Mays and Richmond apologized to the victim before Lipps imposed detention. Both had denied the charges and said any sex that occurred was consensual.
“I had no intention to do anything like that,” said Richmond, who walked up to the girl’s mother in the courtroom and apologized to her.
“I forgive you,” she replied.
Afterward, the girl’s mother said the defendants displayed a lack of human compassion or “any moral code.”
“This does not define who my daughter is,” she said in a statement. “She will persevere, grow and move on. I have pity for you both. I hope you fear the Lord, repent for your actions and pray hard for forgiveness.”
Richmond’s attorney, Walter Madison, said Sunday they would appeal the decision.
“This is an invasion of justice at best, a miscarriage of justice at worst,” Madison said, adding that Richmond’s family was devastated.
Adam Nemann, who represents Mays, left without commenting.

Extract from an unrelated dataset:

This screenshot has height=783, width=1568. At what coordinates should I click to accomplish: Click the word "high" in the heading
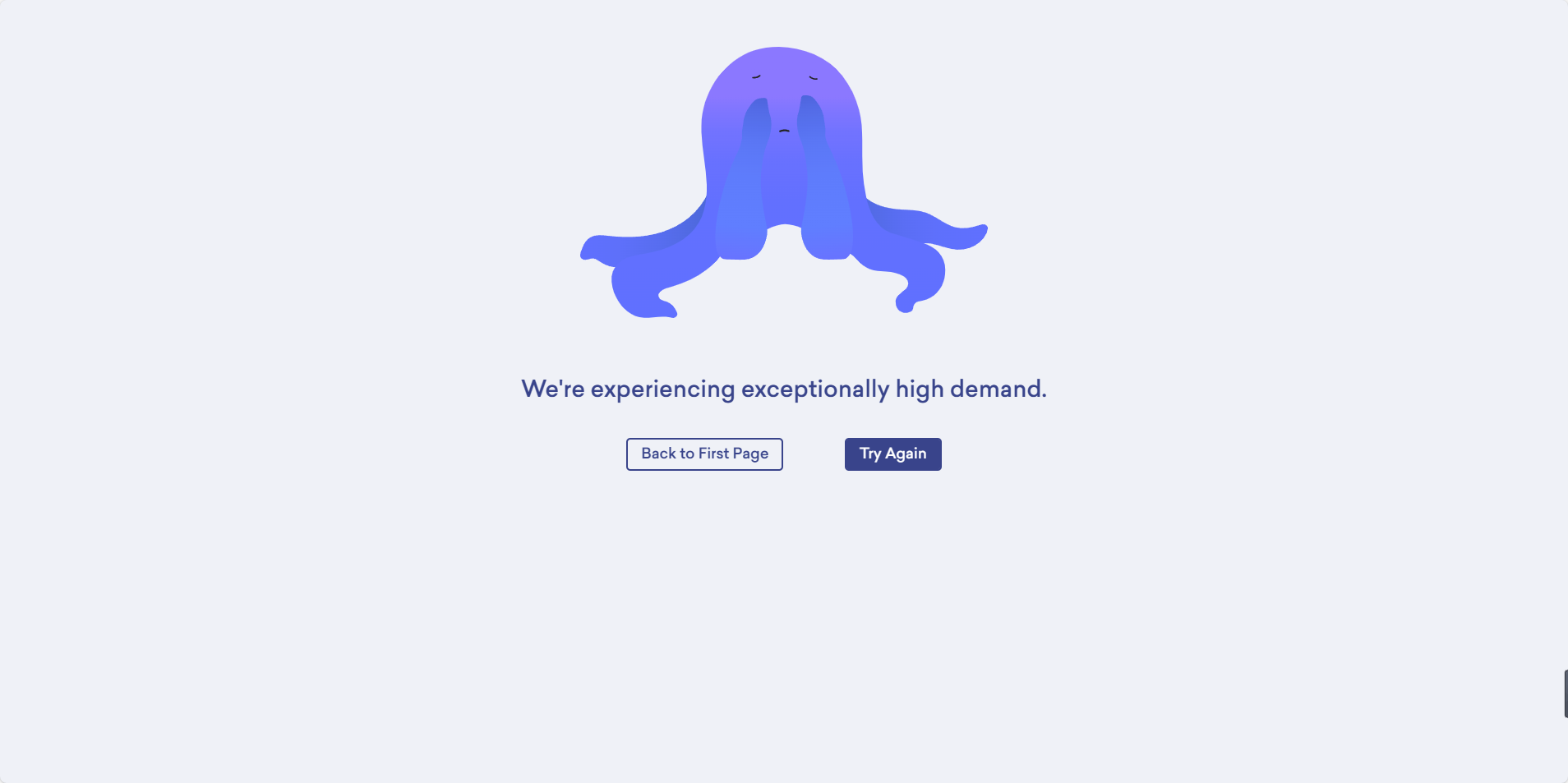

Ohio Attorney General Mike DeWine said the case could not be brought to a “finality” without a grand jury and he was asking the Jefferson County courts to name one in mid-April to determine if any other people should be charged with crimes.
Crimes that might be considered include failure to report a felony, a misdemeanor, and tampering with evidence, he said, adding that there was no limit to what might be looked at.
Investigators interviewed 27 partygoers but 16 others refused to cooperate and numerous witnesses could be called to testify before a grand jury that could meet for a number of days, DeWine told a news conference.
“This community needs assurance that no stone has been left unturned in our search for the truth,” DeWine said.
The investigation has included interviews with home owners, the school principal, superintendent and football coaches from Steubenville high school, 56 interviews in all, DeWine said.
State forensic analysts waded through more than 396,000 text messages, 308,000 photos/pictures and 940 video clips recovered from cell phones as part of the investigation, DeWine said.
DeWine said prosecutors had other evidence they would like to present to the grand jury and the 16 witnesses who would not talk to prosecutors in the investigation.
Bob Fitzsimmons, an attorney representing the girl, said on Sunday his side still was weighing whether to file a civil lawsuit.
The case drew national attention to the town, 40 miles west of Pittsburgh, after a photo and video from the party that appeared to document the assault were posted online.
The computer hacking group Anonymous publicized the picture of two males carrying the girl by her wrists and ankles and organized protests accusing the town known for its “Big Red” football team of covering up the involvement of more players.
Three teammates of Mays and Richmond were granted immunity and testified against them at the trial. DeWine said Sunday the immunity granted to those players under the specific circumstances would carry over to the grand jury.
A small group of demonstrators waited outside the courthouse for the judge’s decision on Sunday.
The trial’s testimony was capped by the girl’s acknowledgment that she had little memory from that night.
Lipps said the evidence presented was profane and ugly at times and said that alcohol consumption showed a particular danger to “our teenage youth.”
Prosecutors had argued that the things that made the girl an imperfect witness, her substantial impairment, also made her a perfect victim.